In 1981 Charles and Diana got married. We were on summer holiday in England at the time and the night before the wedding we (a family of 10) went to Hyde Park to see the fireworks and hopefully see Prince Charles, who was apparently attending that night. I remember Hyde Park being busy, we sat somewhere on the grass with our picnic dinner in a less crowded part, and of course we never even caught a glimpse of Charles. The fireworks were great, though. We all watched the royal wedding itself the next day in the TV room of the campsite we were staying at. My younger sister was 8, I was 11, and we, like so very many girls that age, were captivated by Lady Diana and also that royal wedding. At home, we collected pictures and stuck them into scrapbooks.

By my mid teens I still liked looking at pictures of Diana and reading about her and seeing her on TV, but I lost that fangirling quality. I was more impressed by other royals (European royalty is always a big thing in German gossip magazines and I read a lot of gossip magazines then) such as the Swedish queen Silvia, who seemed to have more gravitas, but even that waned when I hit 15 or so. Still, with Diana being such a famous woman and me still quite liking her, I did read about her marriage falling apart in the early 1990s and I saw the famous TV interviews both she and Prince Charles gave and I even read that book Andrew Morton wrote about her. Once, in the early 1990s, I even saw the back of her when I was in London. It was pure chance, I was walking by a very busy Leicester Square, heard Princess Diana was there and then spotted the back of her surrounded by a crowd disappearing into a cinema for some film premiere.

The data:
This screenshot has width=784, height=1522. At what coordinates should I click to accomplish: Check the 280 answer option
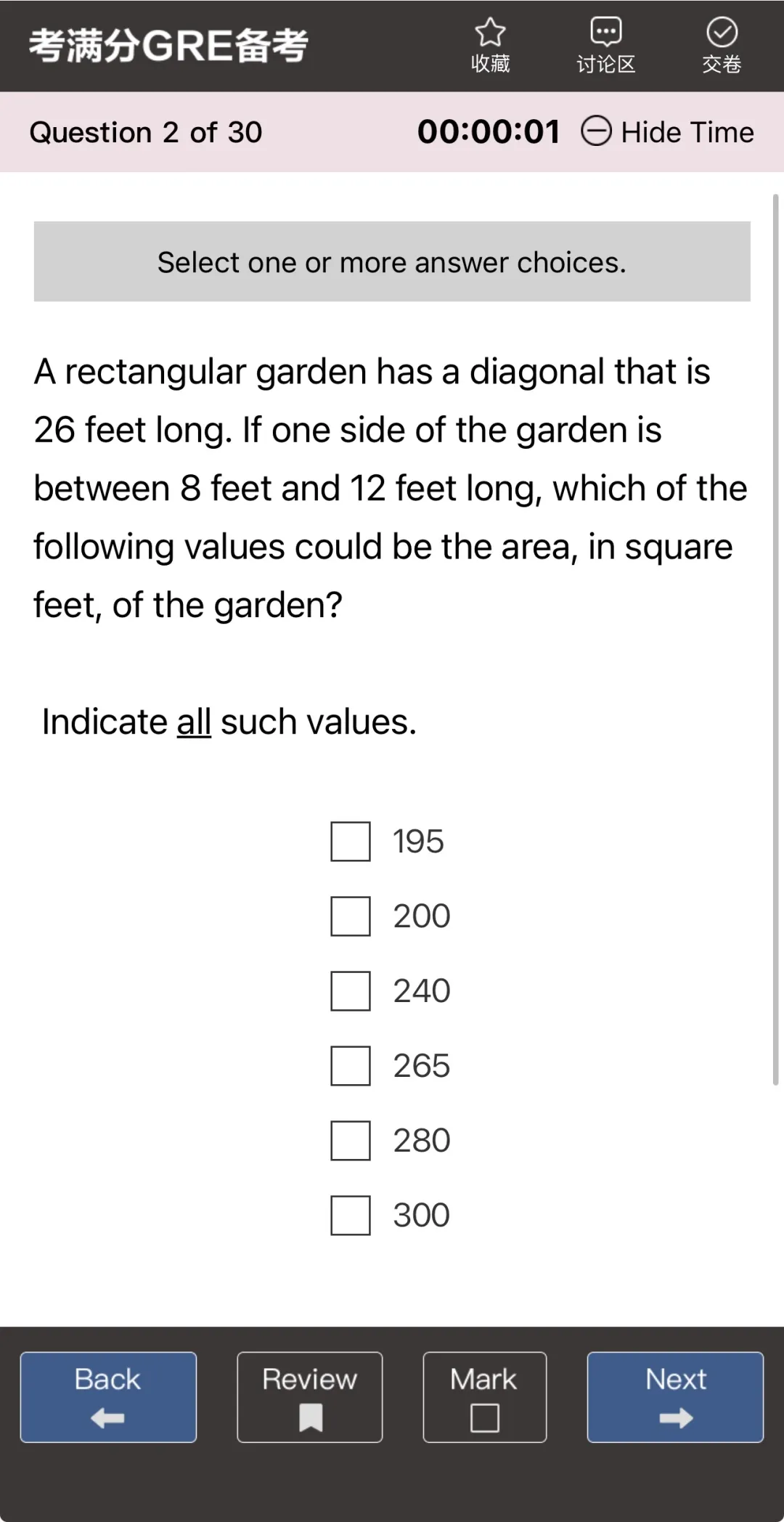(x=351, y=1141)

---

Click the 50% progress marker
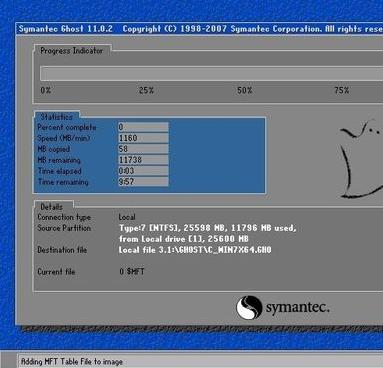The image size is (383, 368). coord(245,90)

==

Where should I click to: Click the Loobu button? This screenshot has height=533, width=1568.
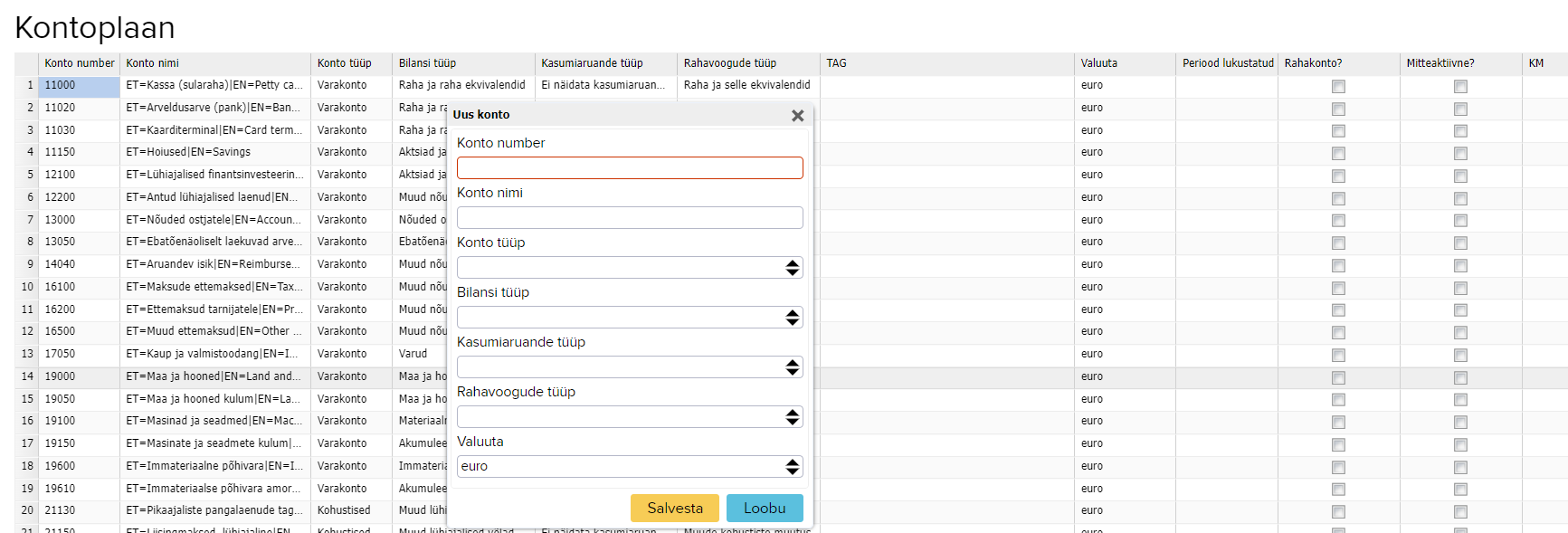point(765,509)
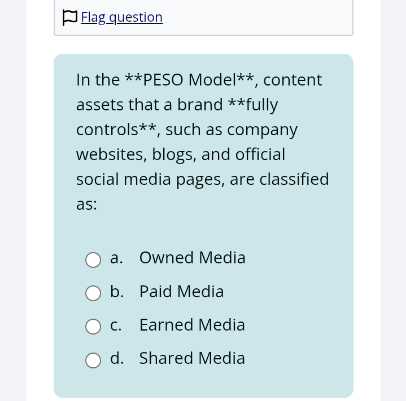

Set of tasks:
**a.** Revise the text about Princess Diana from "In 1981 Charles" through "them into scrapbooks.", replacing "picnic dinner" with "packed supper".
**b.** Answer these questions from the text about Princess Diana:
(i) How old was the writer's younger sister in 1981?
(ii) Where did the family watch the royal wedding?
(iii) Which Swedish royal seemed to have more gravitas to the writer?
The data is separate material with no connection to the text about Princess Diana.

Answers by task:
**a.**
In 1981 Charles and Diana got married. We were on summer holiday in England at the time and the night before the wedding we (a family of 10) went to Hyde Park to see the fireworks and hopefully see Prince Charles, who was apparently attending that night. I remember Hyde Park being busy, we sat somewhere on the grass with our packed supper in a less crowded part, and of course we never even caught a glimpse of Charles. The fireworks were great, though. We all watched the royal wedding itself the next day in the TV room of the campsite we were staying at. My younger sister was 8, I was 11, and we, like so very many girls that age, were captivated by Lady Diana and also that royal wedding. At home, we collected pictures and stuck them into scrapbooks.

**b.**
(i) 8
(ii) In the TV room of the campsite where they were staying
(iii) Queen Silvia